My last blog post had a few comments I’d like to address…
@brad & andromeda:
I agree with andromeda: there are quite a few people who are angry about inequalities in the transportation sector, and, as a fellow Detroiter, I’m a little shocked at your Galtian position. Sure, people in Detroit have buses, but do they have a real opportunity to work north of 8 Mile? Inequalities in transportation are a major source of economic inequality in metro Detroit. (For the record, my first library job was at Oakland University…a bus trip just shy of two hours from Wayne State.)

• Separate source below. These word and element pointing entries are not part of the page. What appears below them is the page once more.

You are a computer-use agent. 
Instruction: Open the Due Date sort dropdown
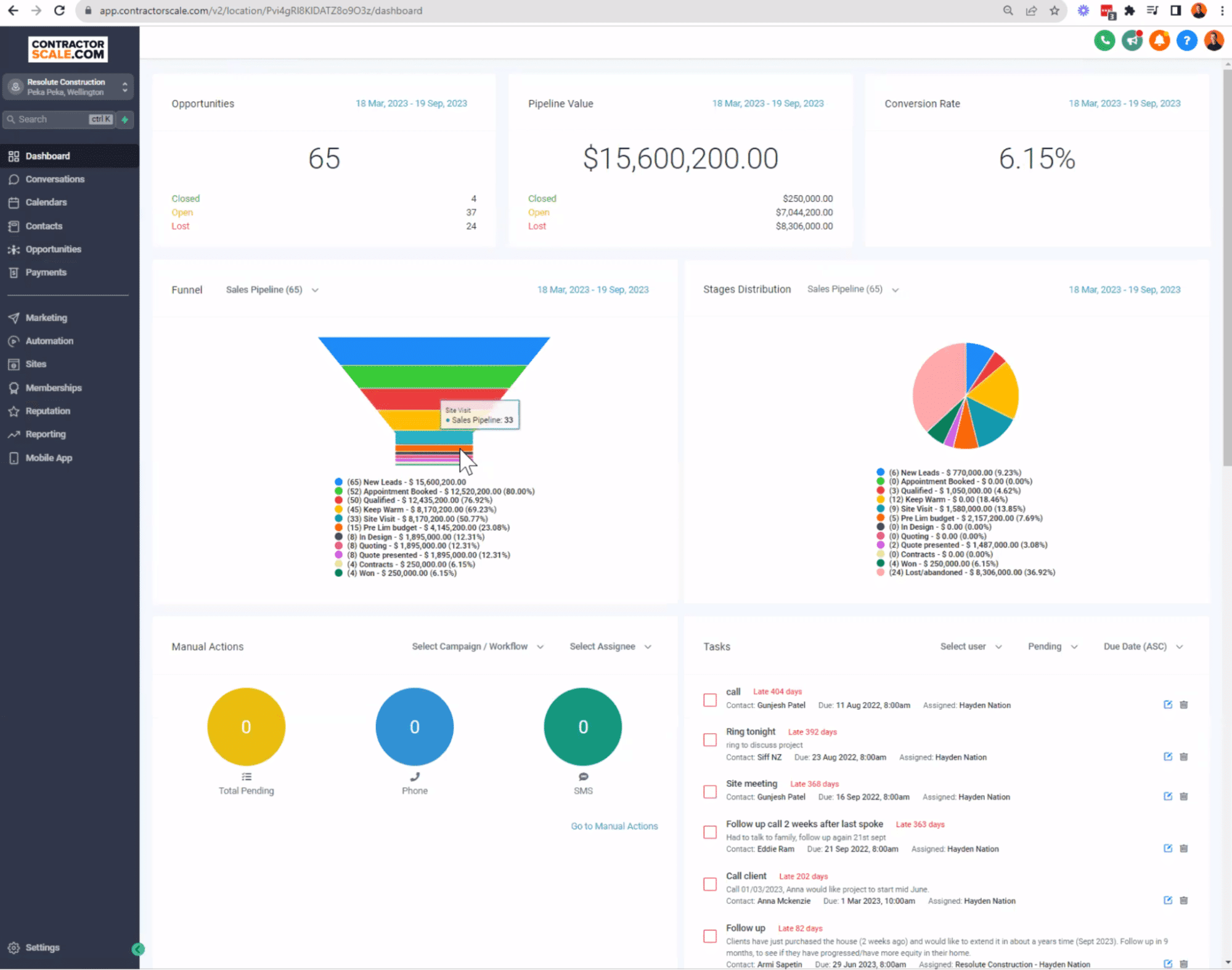(1143, 646)
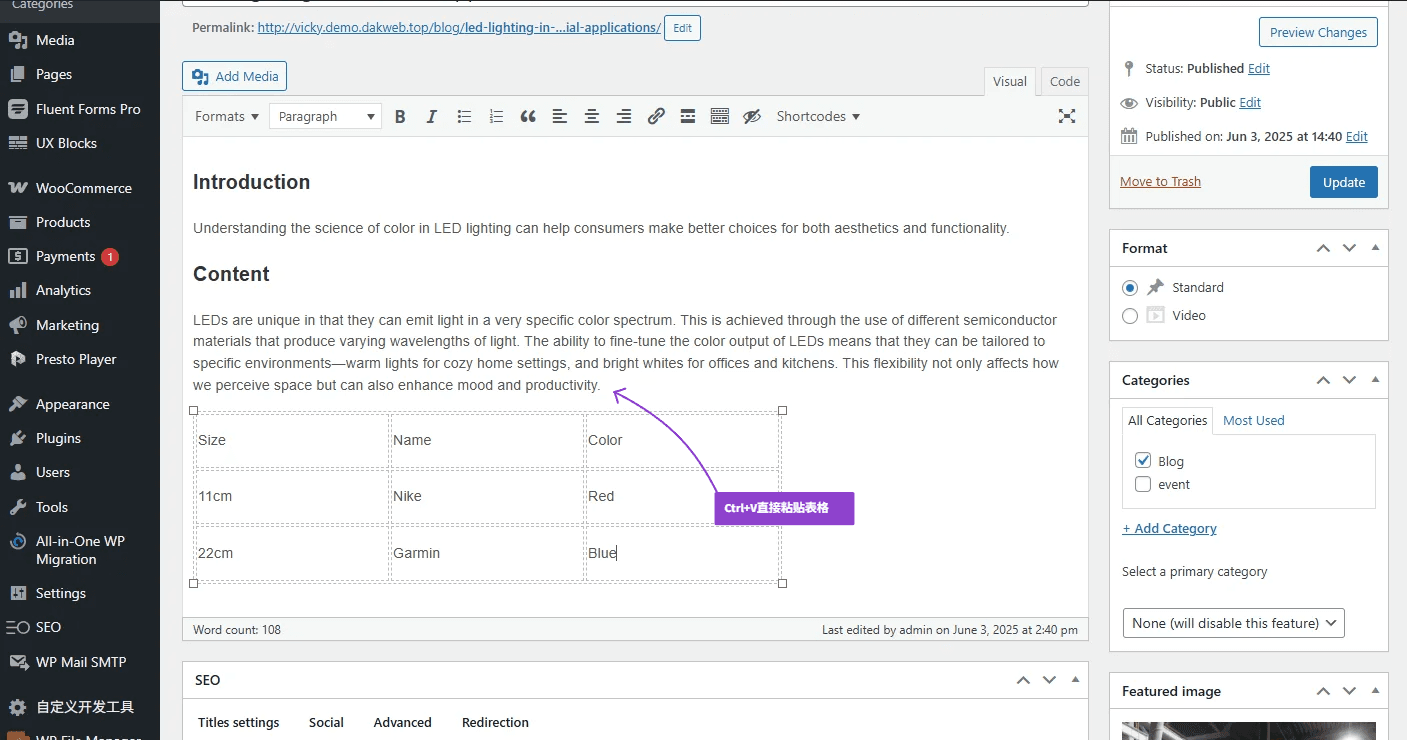This screenshot has width=1407, height=740.
Task: Click the insert/edit link icon
Action: click(x=656, y=117)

I suppose the crux of the equal access debate is whether information should be treated as a social utility, akin to electricity, water, or gas. Here’s a helpful analogy: As it stands, the rich and poor drink the same tap water from pretty much the same types of faucets. The rates are largely the same across a given geographic region, and the quality is fairly consistent. Granted, upper income brackets have the option to buy $70 bottled water or $1000 brushed nickel faucets, but these products only add social cachet and are, in the pragmatic sense, the same as the water and faucets in a low-income household. We can point to water as a utility that is functionally equal with respect to cost and access.
Extend this analogy to the debate at hand: Proffering mobile technologies as a means to bridge the digital divide is akin to telling low-income families, “Sorry, we can only provide you with two low-flow faucets per household, and a limit of 300L/day…but, don’t worry, the water is the same!” This is wrong. If we are to treat access to information as a utility, then we have to ensure the same quality in access points for all users. The water may be the same, but if you can’t drink as much as you need, then there is a real problem.
I agree, wholeheartedly. Whether we wire every home in America, or saturate every nook and cranny in wi-fi signals, a disparity will still exist. I worry that some of the technorati are too focused on technology qua consumption, which is the primary provenance of smartphones. What about the unemployed autoworker who needs to apply for jobs online? What of the high-school student who is still writing essays in longhand? What do we do for the single mother who wants to take online courses? Give each one a Blackberry?
You’ll get your knife as soon as you can best me in a round of knifey-spoony.